# Houston Winter 2013



## IamWEB (Sep 25, 2012)

The Houston Winter 2013 will take place on January 5, 2013 in Cypress, Texas, USA. Check out the Houston Winter 2013 website for more information and registration.

http://www.cubingusa.com/houstonwinteropen2013/index.php
WCA Page: http://www.worldcubeassociation.org/results/c.php?i=HoustonWinter2013

Shonathon Collins is the organizer. [Speedsolving usernamePanCakez001]
Shelley Chang will be delegating the competition.

Registration opens Sunday, September 30, 2012.

Events are 2x2x2, 3x3x3, 4x4x4, 5x5x5, 3x3x3 One-Handed, and 3x3x3 Blindfolded.


----------



## cannon4747 (Sep 29, 2012)

totally gonna go. i'm gonna be spending a lot more time cubing since i just injured my shoulder and can no longer play football. so ya'll better watch out


----------



## IamWEB (Oct 1, 2012)

Registration is now open!

You can sign up for the competition at http://www.cubingusa.com/houstonwinteropen2013/register.php

Registration will be closed on Dec 31, 2012 at 11:59 PM CST. Make sure you register before then!

@cannon: Practice, practice, practice ;D


----------



## PandaCuber (Oct 1, 2012)

Im going.


----------



## cannon4747 (Oct 11, 2012)

more people need to respond to this...


----------



## IamWEB (Oct 19, 2012)

15 people have registered so far.

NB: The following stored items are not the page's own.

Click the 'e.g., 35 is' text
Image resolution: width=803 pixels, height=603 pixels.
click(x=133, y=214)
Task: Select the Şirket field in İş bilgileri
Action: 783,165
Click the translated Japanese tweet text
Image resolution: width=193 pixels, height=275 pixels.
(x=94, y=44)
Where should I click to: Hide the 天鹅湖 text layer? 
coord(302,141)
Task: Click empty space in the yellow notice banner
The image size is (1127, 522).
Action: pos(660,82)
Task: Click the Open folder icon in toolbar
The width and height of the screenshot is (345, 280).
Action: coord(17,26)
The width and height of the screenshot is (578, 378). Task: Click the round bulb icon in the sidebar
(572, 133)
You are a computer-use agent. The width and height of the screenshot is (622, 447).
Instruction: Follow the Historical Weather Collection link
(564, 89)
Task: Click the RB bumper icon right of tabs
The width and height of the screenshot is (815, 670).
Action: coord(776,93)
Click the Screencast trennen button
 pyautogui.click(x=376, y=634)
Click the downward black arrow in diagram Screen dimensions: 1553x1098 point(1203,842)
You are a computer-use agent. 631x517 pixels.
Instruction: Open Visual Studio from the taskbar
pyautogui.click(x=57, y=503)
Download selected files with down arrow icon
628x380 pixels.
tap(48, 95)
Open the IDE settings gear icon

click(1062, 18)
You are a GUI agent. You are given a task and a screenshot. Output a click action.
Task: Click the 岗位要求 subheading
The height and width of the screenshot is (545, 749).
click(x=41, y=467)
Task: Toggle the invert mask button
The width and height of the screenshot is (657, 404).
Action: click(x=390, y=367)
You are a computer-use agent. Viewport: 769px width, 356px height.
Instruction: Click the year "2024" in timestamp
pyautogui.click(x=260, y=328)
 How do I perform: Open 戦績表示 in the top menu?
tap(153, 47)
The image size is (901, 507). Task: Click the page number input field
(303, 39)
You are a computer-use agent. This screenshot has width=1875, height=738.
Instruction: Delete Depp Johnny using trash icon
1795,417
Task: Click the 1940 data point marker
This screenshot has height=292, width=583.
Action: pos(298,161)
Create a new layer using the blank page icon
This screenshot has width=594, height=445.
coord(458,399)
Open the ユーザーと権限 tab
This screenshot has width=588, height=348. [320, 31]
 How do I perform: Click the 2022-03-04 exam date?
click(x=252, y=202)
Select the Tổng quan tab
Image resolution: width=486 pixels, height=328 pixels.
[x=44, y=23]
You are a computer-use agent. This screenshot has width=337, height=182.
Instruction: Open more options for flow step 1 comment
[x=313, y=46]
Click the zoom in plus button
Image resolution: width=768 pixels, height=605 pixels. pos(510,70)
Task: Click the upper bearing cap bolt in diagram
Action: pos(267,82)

Despite 10 of us being past competitors, there doesn't seem to be much activity on speedsolving from Texas cubers (anymore?).


----------



## cannon4747 (Oct 20, 2012)

no apparently not. i'm gonna do my best to try and advertise on youtube and whatnot. i think that sadly texas is just too big and spread out for cubing to be possible.


----------



## FatBoyXPC (Oct 20, 2012)

You guys should blame Anthony for leaving  Really though, if you get 16 competitors for each event, 3 rounds of everything!


----------



## sa11297 (Oct 20, 2012)

I am going as well. I should have some kids from my school too.


----------



## shelley (Oct 22, 2012)

fatboyxpc said:


> Really though, if you get 16 competitors for each event *and enough staff*, 3 rounds of everything!



FTFY. We're not going to run 2 hours over schedule because everyone wants to compete in everything.


----------



## IamWEB (Oct 24, 2012)

I will run every event to the best of my abilities .

Oh, wait. That was three years ago.
I'm competing D:.

The # of events and rounds should be fine. Expansion won't be that necessary unless/until Texas (or ~Houston) cubing populations expand.


----------



## Ranzha (Oct 24, 2012)

But you still need people to help run the events regardless.


----------



## cannon4747 (Oct 30, 2012)

we'll figure it out. If he needs it, I'm sure many cubers would be willing to help out the best they can. Myself included.


----------



## IamWEB (Nov 8, 2012)

It's required that any and every competitor must be willing to help by judging or scrambling for events.
That shouldn't problematic at all, though.


----------



## FrankMorris (Nov 25, 2012)

Since I live in Texas now, I feel like I should come down for this event.


----------



## PanCakez001 (Nov 25, 2012)

cannon4747 said:


> we'll figure it out. If he needs it, I'm sure many cubers would be willing to help out the best they can. Myself included.



I believe we will have enough people to help out through out the comp



FrankMorris said:


> Since I live in Texas now, I feel like I should come down for this event.



Hello Frank
This is Shonathon (the organizer)
I would be glad if you were to come and compete in my competition 

We just hit 23 competitors for the competition. I hope to at least hit 30.


----------



## IamWEB (Nov 25, 2012)

Mr. Morris, erm, Your Frankness, Sir,

You live in Fort Worth!? Congratulations! You have to come to this competition to prove how Frank Morris you really are.

EDIT:
There is absolutely nothing wrong with the following post. No, this isn't sarcasm. We're talking about



Spoiler



*FRANK*


Spoiler



*MORRIS.*


----------



## mrpotatoman14 (Nov 25, 2012)

FrankMorris said:


> Since I live in Texas now, I feel like I should come down for this event.


Frank Morris doesn't come to competitions, competitions come to him. I'm terribly sorry but I've always wanted to do that.


----------



## FrankMorris (Nov 25, 2012)

I'm in.


----------



## IamWEB (Jan 3, 2013)

I'm out. 

The competition is only a few days a couple of days away! Good luck to everyone!
Even though the registration list has grown to 45 people, it doesn't seem that most of them are active speedsolving members. Perhaps that will change in the future?

Have fun!


----------



## Anthony (Jan 6, 2013)

Frank made the podium in both big cube events. I motion to change the name of the competition to the Houston Winter 2006.


----------